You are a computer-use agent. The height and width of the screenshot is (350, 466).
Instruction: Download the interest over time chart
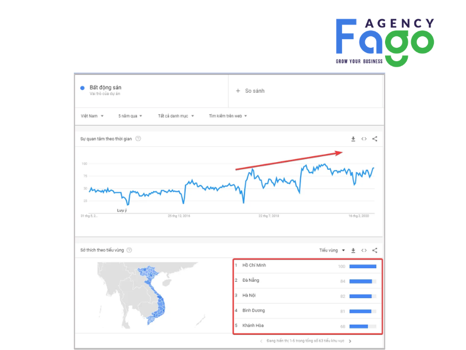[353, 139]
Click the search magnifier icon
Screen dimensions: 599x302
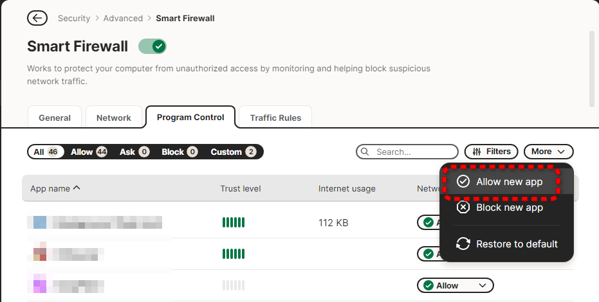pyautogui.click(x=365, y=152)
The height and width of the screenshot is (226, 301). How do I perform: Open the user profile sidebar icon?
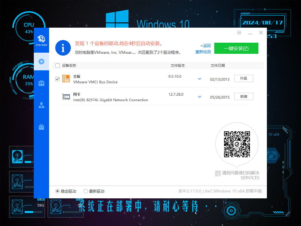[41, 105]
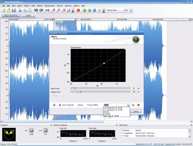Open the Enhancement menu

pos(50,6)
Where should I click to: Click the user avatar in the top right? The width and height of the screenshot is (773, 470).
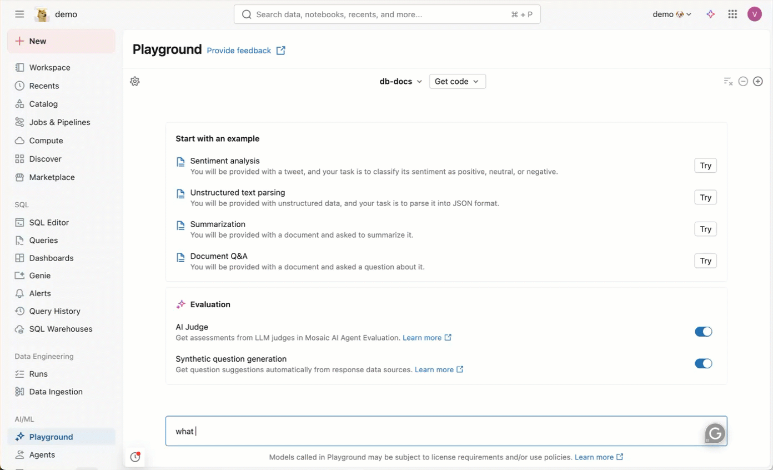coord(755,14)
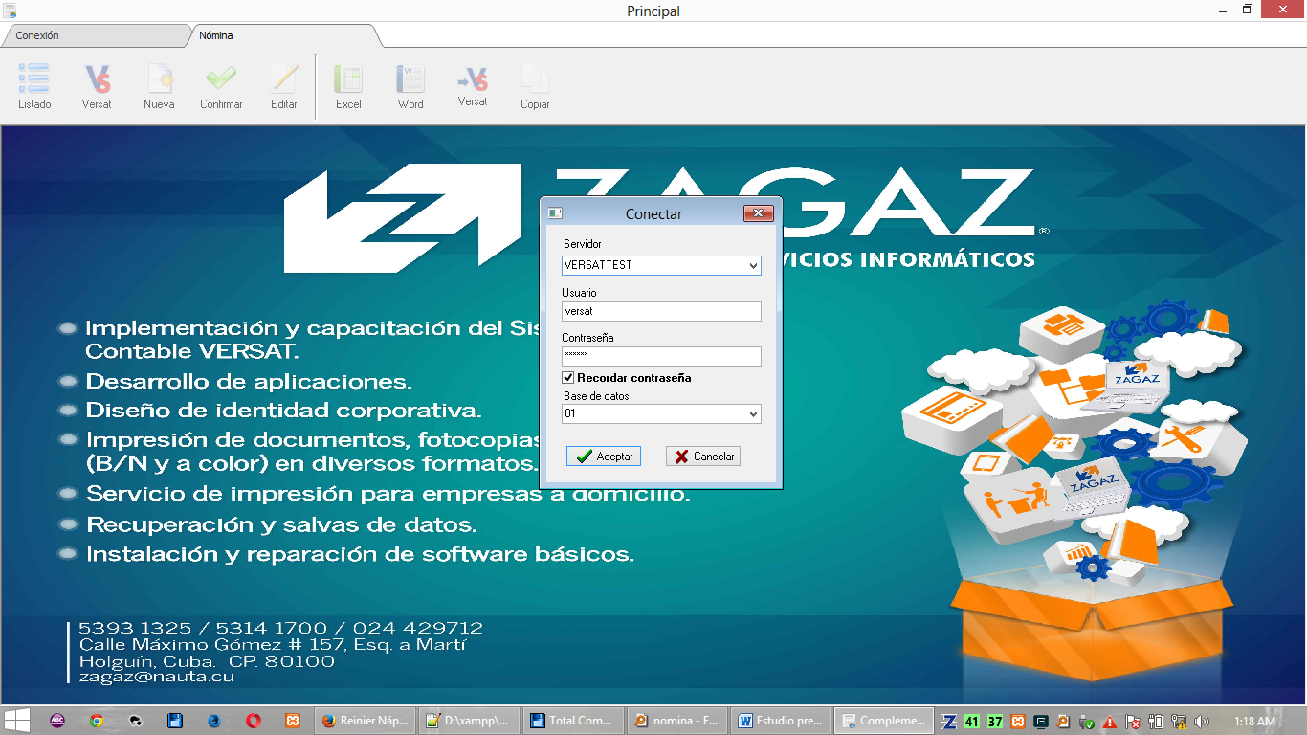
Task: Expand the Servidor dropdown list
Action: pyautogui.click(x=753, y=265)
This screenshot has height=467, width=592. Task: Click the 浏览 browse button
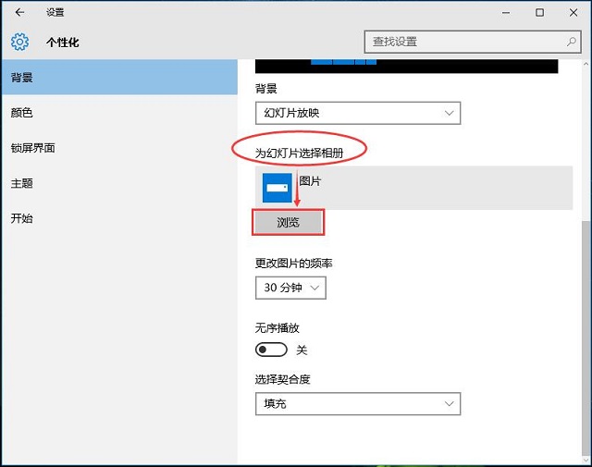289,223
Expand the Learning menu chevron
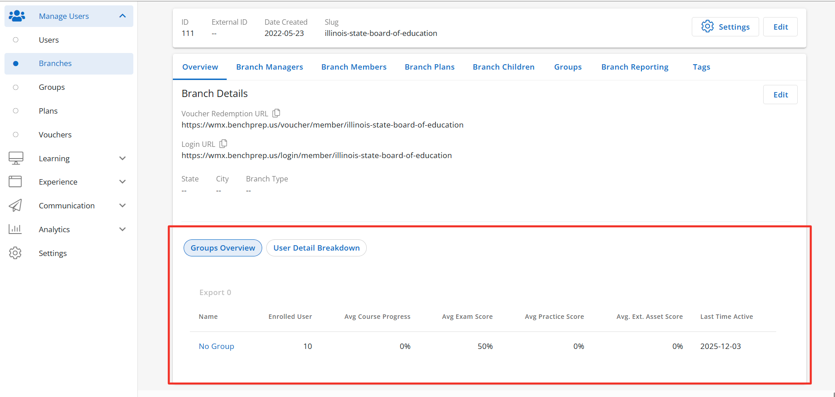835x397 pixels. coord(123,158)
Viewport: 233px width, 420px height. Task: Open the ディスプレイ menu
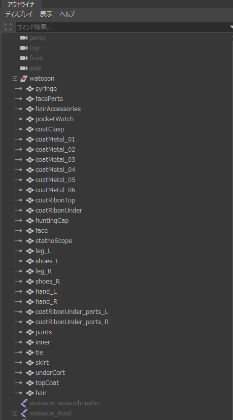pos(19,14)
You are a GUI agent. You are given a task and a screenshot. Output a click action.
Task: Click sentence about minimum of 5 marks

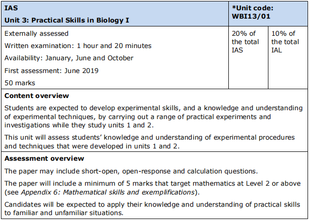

---

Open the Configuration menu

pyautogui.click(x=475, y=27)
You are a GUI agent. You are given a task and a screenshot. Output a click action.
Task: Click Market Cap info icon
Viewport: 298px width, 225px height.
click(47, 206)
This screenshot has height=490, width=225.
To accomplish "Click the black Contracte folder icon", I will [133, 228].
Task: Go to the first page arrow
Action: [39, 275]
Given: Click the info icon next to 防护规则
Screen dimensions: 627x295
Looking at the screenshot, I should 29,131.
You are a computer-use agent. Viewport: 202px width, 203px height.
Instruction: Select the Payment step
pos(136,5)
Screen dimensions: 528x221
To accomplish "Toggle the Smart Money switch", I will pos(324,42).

# What is required
Going through the data, count each line where the word "computer" appears, and state only the total.

# Solution
2